The CPuORF classification system

Initial investigations into CPuORF peptide sequences distinguished differential patterns in amino acid conservation (Figure 3). A selection of CPuORFs displayed conservation exclusively at the C-terminus, whereas other CPuORFs displayed conservation throughout or at the N-terminus. CPuORFs were classified based upon their pattern of conservation. The CPuORF classification system was most recently updated by Causier at al., to differentiate those that displayed conservation exclusively at the N-terminus and those conserved throughout (Figure 3) (DOI: 10.1111/pce.14277). CPuORFs are classified into either Class I (C-terminal conservation), Class IIa (N-terminal conservation) or Class IIb (whole peptide conservation).

Figure 3. A schematic to show conservation patterns between CPuORF classes. CPuORFs can be classified into Class I, IIa and IIb. Conservation is characterised by the conservation of the N- and C- termini. Class I and Class IIb are conserved at the C-terminus. Class IIa and IIb CPuORFs are conserved at their N-termini. Class IIa is exclusively conserved at its N-terminus, whereas IIb is conserved throughout.

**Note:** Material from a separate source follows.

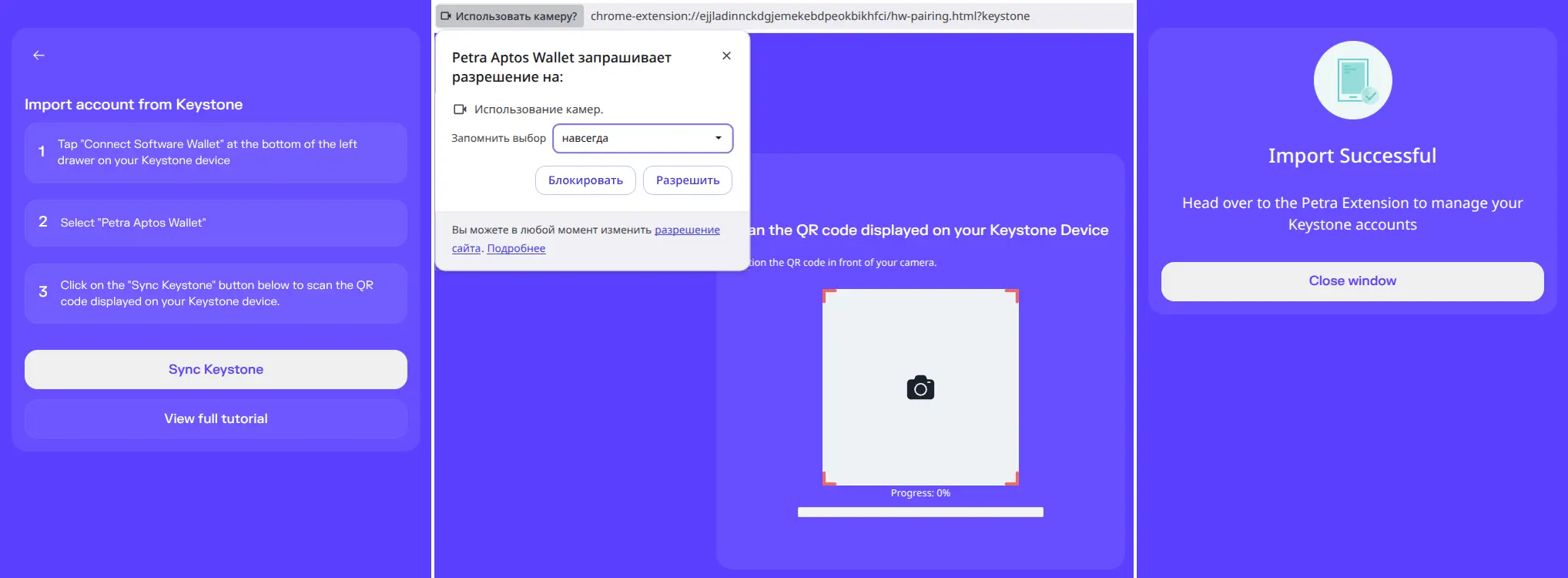
Task: Click the Import Successful document checkmark icon
Action: (x=1352, y=80)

Several studies have demonstrated that specific CPuORFs can conditionally modulate mORF expression

Below are literature tables of studies that have demonstrated that CPuORFs alongside a signal can stall the ribosome (rCUTS) and other CPuORFs alongside a signal can facilitate translation re-initiation and increased levels of mORF expression (aCUTS)

Table 1 and 2. Summary of key studies identifying CPuORFs that conditionally express their downstream mORF. The table has two sections 1) Studies that have identified a signal increases mORF protein expression via a CPuORF. 2) Studies that have identified a signal represses mORF protein expression via a CPuORF.

Conditional uORF Translational Stalling (CUTS)

Figure 4. A schematic representation of the CPuORF Conditional uORF Translational Stalling mechanism (CUTS). Repressive CUTS (rCUTS) illustrates when a specific signal enhances or triggers ribosomal stalling by binding to a conserved metabolite pocket in the exit tunnel. Resulting in reduced mORF protein production compared to control conditions. The default: A CPuORF nascent peptide inherently stalls the ribosome during translation independent of a external signal. The nascent peptide likely forms interactions with exit tunnel proteins rRNA nucelotides. Consequently, leading to decreased mORF protein production when compared to control conditions. Activator CUTS (aCUTS) demonstrates how a signal terminates ribosomal stalling by the nascent CPuORF peptide. The signal may bind to the ribosome and/or CPuORF peptide and enabling the ribosome to re-initiate translation at the downstream mORF and promoting mORF protein production.